Weltwahrnehmung und Wahrheitsverständnis sind schon immer kulturell geprägt und historisch bedingt. Die Begrenztheit, Einmaligkeit und Unwiederholbarkeit kultureller Sachverhalte in ihrem je eigenen historischen Kontext zu untersuchen, ist das Aufgabengebiet der Historischen Kulturwissenschaften. Aufgrund der Disziplinenvielfalt der Johannes Gutenberg-Universität verfügt der Mainzer Forschungsschwerpunkt "Historische Kulturwissenschaften" über die international seltene Kompetenz, eine sehr große Zahl kultureller Wissensräume in historischer Dimension analysieren zu können.
"Sinnkonstruktion als kulturelle Praxis: Historische Perspektiven" ist das verbindende Forschungsleitthema des Schwerpunktes. Die Historischen Kulturwissenschaften untersuchen den meist impliziten Sinn, der kulturellen Praktiken und Zeichensystemen zugrunde liegt, und rekonstruieren das darin aufgehobene Wissen. So unausgesprochen dieses zumeist auch ist, kulturelles Wissen ist heute wie damals der Schlüssel zur Welt: Menschen finden sich vor dem Hintergrund kollektiver Überzeugungen und Normen in der Welt zurecht und kommunizieren in kulturell vorgeprägten Bahnen. Wie unterscheiden sich zeitlich oder räumlich weit voneinander entfernte Kulturen in ihren Hintergrundkonzepten und Vorstrukturierungen der Welt? Welchen Beitrag leisten einzelne Handlungen und Werke zur Veränderung dieser Strukturierungen? Welche historischen Wurzeln haben unsere heutigen Problemlagen? Historische Kulturwissenschaften erzeugen so neue Perspektiven auf kulturelle Prozesse in Geschichte und Gegenwart. Sie ermöglichen so, diese besser zu verstehen – und damit auch die eigene gegenwärtige Kultur.
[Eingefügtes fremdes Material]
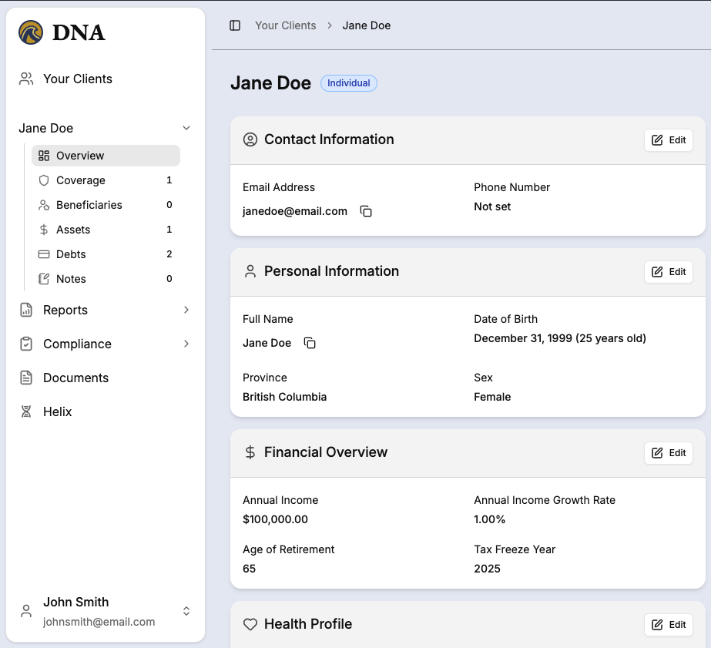Image resolution: width=711 pixels, height=648 pixels.
Task: Select the Coverage menu item
Action: click(81, 180)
Im Spektrum des Schwerpunkts Historische Kulturwissenschaften spiegelt sich die Vielfalt historisch arbeitender Fächer an der Johannes Gutenberg-Universität Mainz wider. Die Vernetzung umfasst linguistisch, philologisch und literaturwissenschaftlich orientierte Fächer, historische Wissenschaften mit quellenbezogenem Zugriff, archäologische und kunsthistorisch-bildwissenschaftliche Fächer sowie rechtshistorische oder theologische Disziplinen bis hin zum Institut für Geschichte, Theorie und Ethik der Medizin oder der Geschichte der Mathematik und der Naturwissenschaften.
Genuines Profil der Mainzer Historischen Kulturwissenschaften ist ein ausdrücklich empirisch- historisches Forschungsinteresse, das sich auf die unterschiedlichsten Kulturräume von der Vor- und Frühgeschichte bis in die Gegenwart, von Kerneuropa über Nord- und Südamerika bis hin zu Nordafrika, dem Nahen Osten und weiten Teilen Asiens richtet. Damit bildet der Mainzer Schwerpunkt ein Komplement zur stärker typologisch-modellhafter Forschung an anderen Universitäten und Instituten.